Sara Kaufman, analyst for Industry, Communications and Broadband at Ovum and the report's author, says, “Growth will continue to slow in most markets around the world. When you compare connection and revenue CAGRs, it is clear that mobile operators are facing a new reality: they must do much more with much less. Consolidation will help to alleviate some market pressures and is inevitable in many markets. But the need for revenue stabilization is becoming paramount for a sustainable future.”

Kaufman adds, "Operators in developed markets face particularly challenging times. Connections in Western Europe will grow by a CAGR of less than 1 percent, while revenues will decline at a CAGR of 1.48 percent. Several other developed markets will see year-on-year revenue declines in 2018, including the US, which will finally begin to show signs of its own maturity."

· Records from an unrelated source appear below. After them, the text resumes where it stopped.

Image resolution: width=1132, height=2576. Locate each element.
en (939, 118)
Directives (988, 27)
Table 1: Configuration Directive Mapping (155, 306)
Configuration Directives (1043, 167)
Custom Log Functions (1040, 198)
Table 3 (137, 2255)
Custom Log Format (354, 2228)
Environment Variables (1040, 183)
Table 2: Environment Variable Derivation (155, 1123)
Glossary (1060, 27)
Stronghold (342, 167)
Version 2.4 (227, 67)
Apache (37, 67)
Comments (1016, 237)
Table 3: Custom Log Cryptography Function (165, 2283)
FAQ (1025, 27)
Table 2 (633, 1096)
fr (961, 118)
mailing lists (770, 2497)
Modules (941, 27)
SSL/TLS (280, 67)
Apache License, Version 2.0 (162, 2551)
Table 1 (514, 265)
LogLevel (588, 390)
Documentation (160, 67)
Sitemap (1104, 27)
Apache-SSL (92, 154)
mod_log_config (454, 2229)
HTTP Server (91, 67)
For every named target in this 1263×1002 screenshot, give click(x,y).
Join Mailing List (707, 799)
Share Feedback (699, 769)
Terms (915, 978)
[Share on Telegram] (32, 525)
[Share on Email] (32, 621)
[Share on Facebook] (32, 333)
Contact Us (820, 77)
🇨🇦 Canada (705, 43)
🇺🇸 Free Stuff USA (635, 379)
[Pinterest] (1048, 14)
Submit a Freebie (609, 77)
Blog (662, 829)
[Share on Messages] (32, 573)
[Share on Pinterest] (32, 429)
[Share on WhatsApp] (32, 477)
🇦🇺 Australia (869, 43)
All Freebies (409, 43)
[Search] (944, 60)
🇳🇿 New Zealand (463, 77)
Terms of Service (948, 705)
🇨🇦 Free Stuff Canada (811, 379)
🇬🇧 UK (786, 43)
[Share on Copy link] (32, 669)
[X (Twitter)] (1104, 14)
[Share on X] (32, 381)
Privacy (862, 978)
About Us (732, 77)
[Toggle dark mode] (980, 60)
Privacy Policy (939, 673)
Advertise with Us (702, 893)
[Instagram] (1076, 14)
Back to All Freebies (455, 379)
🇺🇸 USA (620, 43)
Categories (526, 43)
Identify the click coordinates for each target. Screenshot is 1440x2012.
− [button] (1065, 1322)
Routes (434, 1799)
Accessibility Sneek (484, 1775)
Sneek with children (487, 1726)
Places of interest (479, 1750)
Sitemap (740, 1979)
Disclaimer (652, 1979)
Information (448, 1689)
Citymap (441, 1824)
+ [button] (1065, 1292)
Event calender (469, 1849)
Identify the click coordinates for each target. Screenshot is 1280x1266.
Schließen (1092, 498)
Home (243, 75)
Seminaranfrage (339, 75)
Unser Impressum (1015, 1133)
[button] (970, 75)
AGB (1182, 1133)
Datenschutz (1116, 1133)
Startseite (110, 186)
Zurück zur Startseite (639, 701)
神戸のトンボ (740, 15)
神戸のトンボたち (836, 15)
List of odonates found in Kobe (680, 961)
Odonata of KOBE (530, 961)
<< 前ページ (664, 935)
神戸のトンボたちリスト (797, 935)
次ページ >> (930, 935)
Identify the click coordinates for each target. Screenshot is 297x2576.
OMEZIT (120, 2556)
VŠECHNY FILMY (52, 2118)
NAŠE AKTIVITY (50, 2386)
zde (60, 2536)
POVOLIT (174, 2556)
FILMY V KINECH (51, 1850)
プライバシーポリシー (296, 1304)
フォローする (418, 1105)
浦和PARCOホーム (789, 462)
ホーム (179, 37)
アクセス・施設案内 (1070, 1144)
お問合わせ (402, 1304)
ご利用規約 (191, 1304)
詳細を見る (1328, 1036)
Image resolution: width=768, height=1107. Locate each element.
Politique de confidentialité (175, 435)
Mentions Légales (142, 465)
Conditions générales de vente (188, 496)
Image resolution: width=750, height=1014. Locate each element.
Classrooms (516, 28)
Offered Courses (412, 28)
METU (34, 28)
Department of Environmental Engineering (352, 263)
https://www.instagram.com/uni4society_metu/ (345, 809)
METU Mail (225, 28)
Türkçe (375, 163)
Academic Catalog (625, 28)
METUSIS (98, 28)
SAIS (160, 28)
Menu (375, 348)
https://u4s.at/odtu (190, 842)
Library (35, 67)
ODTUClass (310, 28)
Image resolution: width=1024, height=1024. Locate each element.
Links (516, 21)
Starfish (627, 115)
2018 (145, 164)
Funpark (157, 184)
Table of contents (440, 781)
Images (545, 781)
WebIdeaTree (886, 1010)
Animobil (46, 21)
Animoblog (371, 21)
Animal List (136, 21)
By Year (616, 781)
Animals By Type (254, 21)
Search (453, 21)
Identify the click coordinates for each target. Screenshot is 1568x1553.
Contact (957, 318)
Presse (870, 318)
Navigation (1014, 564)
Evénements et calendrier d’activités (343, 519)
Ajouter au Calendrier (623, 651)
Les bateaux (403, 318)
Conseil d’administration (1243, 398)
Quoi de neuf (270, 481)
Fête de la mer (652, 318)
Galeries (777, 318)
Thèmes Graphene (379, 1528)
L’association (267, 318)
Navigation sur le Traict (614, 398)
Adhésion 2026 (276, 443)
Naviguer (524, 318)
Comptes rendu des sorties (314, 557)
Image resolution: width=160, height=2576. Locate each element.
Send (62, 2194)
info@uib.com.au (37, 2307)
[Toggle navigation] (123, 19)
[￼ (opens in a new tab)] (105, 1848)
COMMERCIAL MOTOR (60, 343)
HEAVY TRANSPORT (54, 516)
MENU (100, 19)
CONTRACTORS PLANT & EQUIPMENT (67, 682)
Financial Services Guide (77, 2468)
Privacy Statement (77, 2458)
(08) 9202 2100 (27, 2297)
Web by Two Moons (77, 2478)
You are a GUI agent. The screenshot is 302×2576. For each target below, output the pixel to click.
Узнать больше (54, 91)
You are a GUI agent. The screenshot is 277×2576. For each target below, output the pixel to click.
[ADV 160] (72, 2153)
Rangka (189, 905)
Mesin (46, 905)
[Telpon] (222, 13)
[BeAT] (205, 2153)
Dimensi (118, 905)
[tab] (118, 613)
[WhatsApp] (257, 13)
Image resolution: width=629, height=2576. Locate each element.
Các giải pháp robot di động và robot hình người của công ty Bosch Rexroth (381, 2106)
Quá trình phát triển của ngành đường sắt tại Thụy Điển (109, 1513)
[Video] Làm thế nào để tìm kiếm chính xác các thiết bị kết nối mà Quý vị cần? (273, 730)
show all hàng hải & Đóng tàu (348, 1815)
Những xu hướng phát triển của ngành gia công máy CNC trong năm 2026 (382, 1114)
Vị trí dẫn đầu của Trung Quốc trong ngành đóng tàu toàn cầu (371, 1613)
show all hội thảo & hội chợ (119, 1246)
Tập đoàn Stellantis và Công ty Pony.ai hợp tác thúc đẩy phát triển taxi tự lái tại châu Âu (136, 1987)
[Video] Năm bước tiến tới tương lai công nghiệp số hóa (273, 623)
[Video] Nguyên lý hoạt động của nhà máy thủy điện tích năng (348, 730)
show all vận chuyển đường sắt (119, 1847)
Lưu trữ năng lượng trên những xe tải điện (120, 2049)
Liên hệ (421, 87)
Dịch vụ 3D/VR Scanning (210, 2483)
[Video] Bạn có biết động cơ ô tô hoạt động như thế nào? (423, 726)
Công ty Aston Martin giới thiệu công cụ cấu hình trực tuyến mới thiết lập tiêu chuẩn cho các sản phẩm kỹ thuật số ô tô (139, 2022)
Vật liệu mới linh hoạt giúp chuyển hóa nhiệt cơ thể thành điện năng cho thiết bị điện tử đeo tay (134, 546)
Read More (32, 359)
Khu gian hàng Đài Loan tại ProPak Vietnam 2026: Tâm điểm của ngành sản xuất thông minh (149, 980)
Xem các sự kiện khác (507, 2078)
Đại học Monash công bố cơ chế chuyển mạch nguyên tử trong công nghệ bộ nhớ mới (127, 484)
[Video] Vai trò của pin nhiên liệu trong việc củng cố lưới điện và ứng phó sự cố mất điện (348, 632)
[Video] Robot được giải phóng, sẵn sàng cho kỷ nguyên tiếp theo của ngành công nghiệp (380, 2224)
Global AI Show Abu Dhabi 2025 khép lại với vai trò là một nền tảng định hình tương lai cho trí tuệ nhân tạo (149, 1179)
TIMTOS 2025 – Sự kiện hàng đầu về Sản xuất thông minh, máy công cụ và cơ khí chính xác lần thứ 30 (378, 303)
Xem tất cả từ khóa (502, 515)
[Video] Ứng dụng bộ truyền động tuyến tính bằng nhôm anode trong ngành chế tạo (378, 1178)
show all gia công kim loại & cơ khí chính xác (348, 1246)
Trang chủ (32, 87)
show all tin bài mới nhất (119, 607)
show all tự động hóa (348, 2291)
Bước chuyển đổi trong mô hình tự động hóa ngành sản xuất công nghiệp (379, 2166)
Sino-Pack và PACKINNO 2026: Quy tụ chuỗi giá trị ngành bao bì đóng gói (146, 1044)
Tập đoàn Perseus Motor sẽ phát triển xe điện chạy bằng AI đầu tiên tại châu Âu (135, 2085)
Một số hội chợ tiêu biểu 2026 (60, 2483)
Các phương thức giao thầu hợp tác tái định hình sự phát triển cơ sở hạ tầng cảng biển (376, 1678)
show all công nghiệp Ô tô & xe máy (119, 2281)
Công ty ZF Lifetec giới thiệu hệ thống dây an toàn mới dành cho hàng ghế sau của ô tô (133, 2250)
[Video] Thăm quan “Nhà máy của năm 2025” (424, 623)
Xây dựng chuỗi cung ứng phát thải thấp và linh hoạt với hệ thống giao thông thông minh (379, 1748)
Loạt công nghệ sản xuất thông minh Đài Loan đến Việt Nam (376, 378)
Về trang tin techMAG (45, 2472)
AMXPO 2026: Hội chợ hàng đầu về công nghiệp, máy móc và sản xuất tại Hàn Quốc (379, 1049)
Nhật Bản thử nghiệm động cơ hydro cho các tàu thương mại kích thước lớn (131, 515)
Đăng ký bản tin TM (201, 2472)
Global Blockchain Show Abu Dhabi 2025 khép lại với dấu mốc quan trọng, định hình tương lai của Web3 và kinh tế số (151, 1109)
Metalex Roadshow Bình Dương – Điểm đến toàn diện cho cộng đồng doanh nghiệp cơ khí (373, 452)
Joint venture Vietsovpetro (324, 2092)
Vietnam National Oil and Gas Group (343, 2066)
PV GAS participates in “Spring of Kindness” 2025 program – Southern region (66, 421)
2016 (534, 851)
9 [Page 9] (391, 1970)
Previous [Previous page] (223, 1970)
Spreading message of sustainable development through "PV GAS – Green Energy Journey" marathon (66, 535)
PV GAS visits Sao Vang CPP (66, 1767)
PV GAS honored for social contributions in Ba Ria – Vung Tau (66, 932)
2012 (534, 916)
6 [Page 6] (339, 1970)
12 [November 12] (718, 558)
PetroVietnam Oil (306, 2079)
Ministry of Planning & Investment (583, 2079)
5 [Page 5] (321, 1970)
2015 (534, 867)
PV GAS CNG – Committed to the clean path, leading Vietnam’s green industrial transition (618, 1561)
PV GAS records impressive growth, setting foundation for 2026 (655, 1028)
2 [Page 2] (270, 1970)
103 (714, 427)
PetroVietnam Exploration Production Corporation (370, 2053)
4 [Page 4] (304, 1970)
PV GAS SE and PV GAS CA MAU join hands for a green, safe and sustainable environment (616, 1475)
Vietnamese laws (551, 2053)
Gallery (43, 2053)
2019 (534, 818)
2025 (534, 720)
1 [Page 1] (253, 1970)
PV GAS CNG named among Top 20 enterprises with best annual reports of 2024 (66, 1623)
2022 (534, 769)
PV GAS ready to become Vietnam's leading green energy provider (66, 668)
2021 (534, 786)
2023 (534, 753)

The Ovum report underscores that a good deal of the projected revenue decline will be driven by falling ARPU, which Ovum projects will continue to decline across all markets by a 2.7 percent global CAGR between 2012 and 2018. The greatest decline will be in the Middle East, where ARPU will fall by a 2.5 percent CAGR. Kaufman does note in the report that though ARPU declines are inevitable, ARPU itself cannot fall indefinitely. In markets with very low ARPU, it will reach a floor and then stabilize.

As noted in the bullet points above, regardless of the overall anticipated negative global trend, some key growth opportunities will exist, particularly in Africa, where revenues are expected to grow at a CAGR of 4.2 percent throughout the forecast period. Africa will also have the fastest growth rate in connections, increasing at a CAGR of 5.6 percent between 2012 and 2018, and ending the period with just over one billion connections.

Select markets in the Asia-Pacific and South and Central America regions will also drive growth over the next five years, but no other region in the world will see revenue growth at a CAGR above 3 percent during the forecast period. Growth in Asia-Pacific will slow, but this region will remain the largest contributor of new connections, driven largely by China, India and Indonesia. Connections in this region will total 4.2 billion in 2018 and will account for 57 percent of net additions globally through the forecast period.

Is there any wonder why Apple and the rest of the device makers are keen to win in these markets?

Details for the “Global Mobile Market Outlook: 2013–18” report are available directly at Ovum's website.